Acronyms = Good for $, Bad for Risk
We now see ESG, DEI, and other acronyms targeted by resentful populists. I blame advisors. An odd thing for me to say, as, err, an advisor. But hear me out.
The intentions may not be nefarious, but when applied in a blanket setting (as is often the approach with advisors tied to predefined and inflexible methodologies), it can feel like you’re the square peg being shoved through a round hole.
In my book Bootstrapping Ethics, I discussed how diversity might (should?) look different in a military veteran-run organisation than in a femtech startup. Similarly, a genuine commitment to sustainability might manifest differently in a semiconductor manufacturer (worker welfare and conflict minerals as priorities) than in a social media platform (content moderation, misinformation, server energy use, etc.).

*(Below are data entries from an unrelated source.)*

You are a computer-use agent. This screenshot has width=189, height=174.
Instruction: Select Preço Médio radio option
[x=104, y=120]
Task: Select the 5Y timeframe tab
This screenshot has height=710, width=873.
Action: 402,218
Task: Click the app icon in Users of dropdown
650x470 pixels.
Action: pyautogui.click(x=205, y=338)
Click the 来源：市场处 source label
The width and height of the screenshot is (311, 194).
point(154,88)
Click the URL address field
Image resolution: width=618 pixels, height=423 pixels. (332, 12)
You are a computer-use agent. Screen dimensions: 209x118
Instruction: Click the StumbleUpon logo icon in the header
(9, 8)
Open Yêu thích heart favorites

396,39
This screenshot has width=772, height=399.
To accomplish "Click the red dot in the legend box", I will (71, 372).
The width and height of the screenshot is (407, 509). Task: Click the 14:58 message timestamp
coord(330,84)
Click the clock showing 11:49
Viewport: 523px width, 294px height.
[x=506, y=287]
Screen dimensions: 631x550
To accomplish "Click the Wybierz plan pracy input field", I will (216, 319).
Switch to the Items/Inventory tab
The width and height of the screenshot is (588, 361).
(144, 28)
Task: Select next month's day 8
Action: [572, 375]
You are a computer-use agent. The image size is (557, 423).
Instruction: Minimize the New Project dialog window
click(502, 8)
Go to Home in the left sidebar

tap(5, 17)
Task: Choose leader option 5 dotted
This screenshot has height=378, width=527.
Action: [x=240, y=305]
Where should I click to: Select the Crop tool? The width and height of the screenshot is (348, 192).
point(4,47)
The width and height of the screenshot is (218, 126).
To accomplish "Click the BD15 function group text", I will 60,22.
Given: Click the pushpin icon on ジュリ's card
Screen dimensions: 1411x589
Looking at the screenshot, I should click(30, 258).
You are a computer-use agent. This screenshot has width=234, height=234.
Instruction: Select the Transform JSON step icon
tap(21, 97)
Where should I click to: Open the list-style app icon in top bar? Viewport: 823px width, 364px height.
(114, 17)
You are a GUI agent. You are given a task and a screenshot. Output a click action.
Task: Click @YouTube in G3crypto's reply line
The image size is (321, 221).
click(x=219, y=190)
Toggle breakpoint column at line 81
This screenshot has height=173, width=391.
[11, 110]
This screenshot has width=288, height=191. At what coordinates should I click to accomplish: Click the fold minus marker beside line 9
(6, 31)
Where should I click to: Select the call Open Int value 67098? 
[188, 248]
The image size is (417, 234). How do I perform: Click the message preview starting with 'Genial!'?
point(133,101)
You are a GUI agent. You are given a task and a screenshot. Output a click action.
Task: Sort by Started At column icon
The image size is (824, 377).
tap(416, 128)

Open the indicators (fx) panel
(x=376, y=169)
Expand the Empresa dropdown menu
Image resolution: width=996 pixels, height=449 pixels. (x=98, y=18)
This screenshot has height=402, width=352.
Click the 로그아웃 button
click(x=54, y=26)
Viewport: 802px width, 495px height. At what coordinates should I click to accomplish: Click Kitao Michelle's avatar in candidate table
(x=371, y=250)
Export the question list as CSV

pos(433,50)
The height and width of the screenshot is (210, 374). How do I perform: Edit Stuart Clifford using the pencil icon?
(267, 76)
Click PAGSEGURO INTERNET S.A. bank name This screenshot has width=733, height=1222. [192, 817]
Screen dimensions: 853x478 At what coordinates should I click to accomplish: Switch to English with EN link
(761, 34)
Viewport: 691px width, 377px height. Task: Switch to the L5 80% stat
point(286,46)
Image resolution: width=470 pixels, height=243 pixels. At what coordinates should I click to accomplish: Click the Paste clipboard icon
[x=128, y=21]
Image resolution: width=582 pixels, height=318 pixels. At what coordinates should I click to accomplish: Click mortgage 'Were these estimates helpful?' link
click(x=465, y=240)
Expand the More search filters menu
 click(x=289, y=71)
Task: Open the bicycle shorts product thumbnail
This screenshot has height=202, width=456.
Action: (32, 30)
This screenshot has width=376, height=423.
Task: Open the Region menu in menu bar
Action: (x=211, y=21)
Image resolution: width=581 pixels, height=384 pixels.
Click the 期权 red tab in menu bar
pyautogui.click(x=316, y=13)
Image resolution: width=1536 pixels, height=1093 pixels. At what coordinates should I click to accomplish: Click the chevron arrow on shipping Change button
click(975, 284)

However, when wielded by folks wedded to ideology over pragmatism (often incentivised by crassly conceived regulation), the acronyms can become blanket “best practice” checklists of pointlessness. These benchmarks leave all but those with the deepest pockets behind.
Managing two or three sustainable development goals with commitment and expertise is much better than piecemeal efforts across 18.
For organisations that genuinely care about impact, the demise of acronyms and one-size-fits-none consultants would be good. It’s a chance to double down on what matters. What do you think?